(Excerpt to read):
>> Start

We paused for a pee stop in the Lord Moon of the Mall and sampled Brewster's Ice Queen which while pale and in good nick, just didn't hang together as a beer well enough. Pity as I've heard some good things about Brewster's Brewery. On the last leg now, down the Mall, past the Houses Of Parliament, along Millbank, take a right and a left and suddenly, ten minutes from the bustle, you are in quiet suburbia, with interesting 1930's social housing intermingled with rather grand homes. This is the fascination of London - a surprise round every corner.

Cask is easy to find on a corner of rather interesting housing. Modern and clean inside with big windows, it is an attractive room with a well positioned bar at one end, bristling with interesting stuff. For a start I've never seen Rothaus beers on draught in the UK or, for that matter, outside GBBF or NWAF, Keesman Herren Pils, so you get the impression right away that these guys are on a mission. There are some interesting Belgies too and a fridge full of decent and unusual bottles. Add eight handpumps and you know things are going to be pretty good. We started on Dark Star Hophead which to be honest wasn't on top form. Six Hop next and that wasn't that great either. At 6.2% it was alcohol, not hops that dominated and it wasn't in top condition. Was this going to be a disaster? No. Thornbridge Kipling was superb. Delicately balanced between juicy malt and zinging hops, it was a melange of tropical and citrus fruit and simply delicious. I didn't try anything else. I'm of the ilk that when I find something I like, I stick to it, so I did, but it seems I just missed Young Dredge - pity that - and no doubt he'll have denuded his wallet on some of the foreign stuff and will give his views.

So is Cask good? It is, though it's a difficult room in which to generate atmosphere, even when fairly busy as it was when we left. Other quibbles include no obvious price list for the clearly expensive beers (all cask seemed to be £3.10 a pint) and the sole staff member was pretty uncommunicative, which is a pity, as you really need to generate enthusiasm from behind the bar in this kind of a place. Having said that the balance is overwhelmingly positive.

Will I go back? Definitely.

I won't mention the awful bus journey home though!

18 comments:

Mark said...

It's a shame we missed each other in there, would've been good to share a beer. Next time!

I liked Cask. We spent about 4 hours in there and I spent a small fortune... it's not cheap. It has a strange mix of gastro pub and beer bar which I think works well and I'll definitely go back whenever I can, mainly because of the promise of three Thornbridge casks.

The beers were a mixed bag yesterday though (there were 8 casks on, by the way, not 6). The good thing to see was four casks were finished and then replaced just in the time we were there, so there's a good rotation. The Dark Stars weren't on good form. Six Hop (which finished just after I ordered) was lifeless, tangy and old and lacking all the flavour of the beer I had last week, shame. Kipling was very good. I enjoyed the Rothaus Hefe too (and what a great font of beer!). The bottles were interesting, mainly because I didn't recognise half of them - a beer list would've been useful there. The food was good too, even if the chips were those thin french fries and not fat hand-cut ones, but we can't have EVERYTHING we want, can we?!

It's a nice addition to the London beer scene.

Tandleman said...

Eight? Yes, I just looked at the photo I took of them and you are right. I'll correct that.

>> End

(Collected material):

>> Start

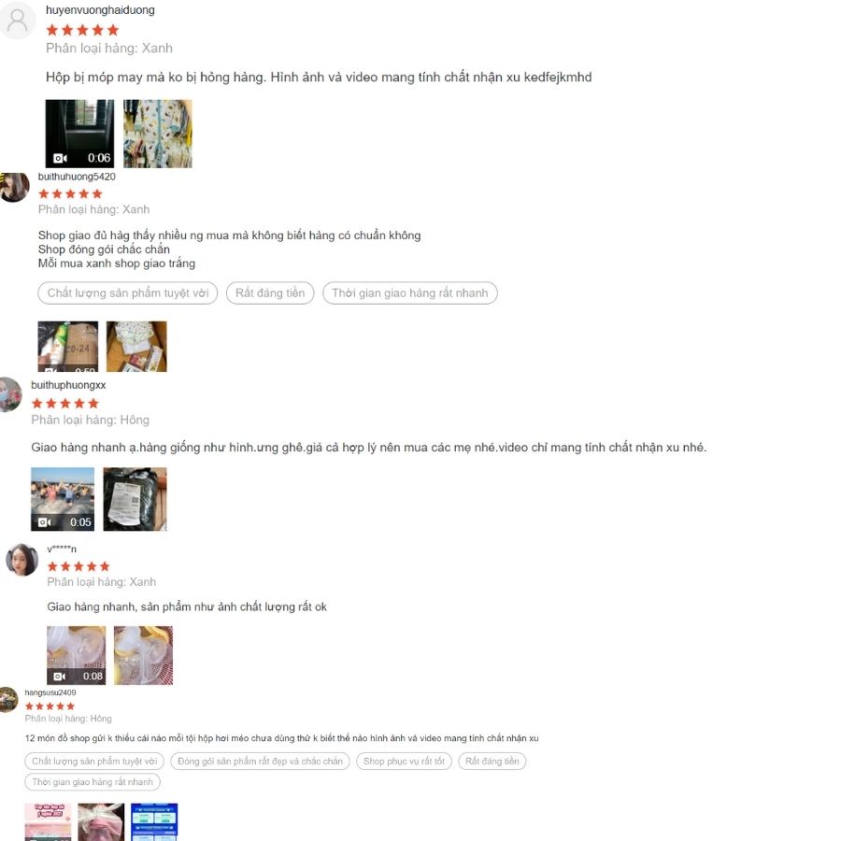Screen dimensions: 841x841
Task: Open the cardboard box contents photo
Action: (136, 347)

>> End

Write what comes next in the Cask pub review and its comment thread, picking up after its final line.

(Output of the exercise):
Rothaus brew good beer. I've drunk them in the Black Forest and they are well rated. Owned by the Baden Wurtemburg State.

Sid Boggle said...

Zeitgeist (about 30 mins brisk walking over Vauxhall Bridge and along Albert Embankment from Cask) has been selling Rothaus in bottles for a couple of years. First time I'd ever seen them in the UK...

Tandleman said...

Sid. Indeed. We did consider going back there too, but the Kipling was too good.

Kelly Ryan said...

Great to hear the Kipling was on good form!

Pete Brown said...

Really enjoying your extended London pub crawl, Tandy. How long you down here for?

Tyson said...

Mark

I try to be forgiving, but the lack of decent chips is my only real problem with Cask.

Tandleman said...

Pete - Back home tomorrow, but things are picking up here at long last. Standard of cellarmanship still (generally) bloody awful though.

Gazza Prescott said...

I've always thought with regards to London cellarmanship -

1) Some pubs have low turnover and have too many beers on.
2) Some pubs just can't keep beer well no matter how many they sell.

But, mainly, I think that in many pubs beer that someone up North would send back is left on as cask drinkers in London aren't as arsey as those up North who generally demand perfection. I don't know why, but people in London don't seem to complain about their beer as much as, say, those in Sheffield or Manchester do! if a pub sent out flat, warm hazy beer up there they'd have a riot on their hands.

But it's definitely looking up down there at long last.

Mark said...

Tyson, yes, bad chips is unforgivable. And french fries like that must come from a packet - no one can hand-cut them like that! The other food complaint was the addition of one ingredient to each dish which didn't quite go... lime in sticky toffee pudding, ginger with duck and mash.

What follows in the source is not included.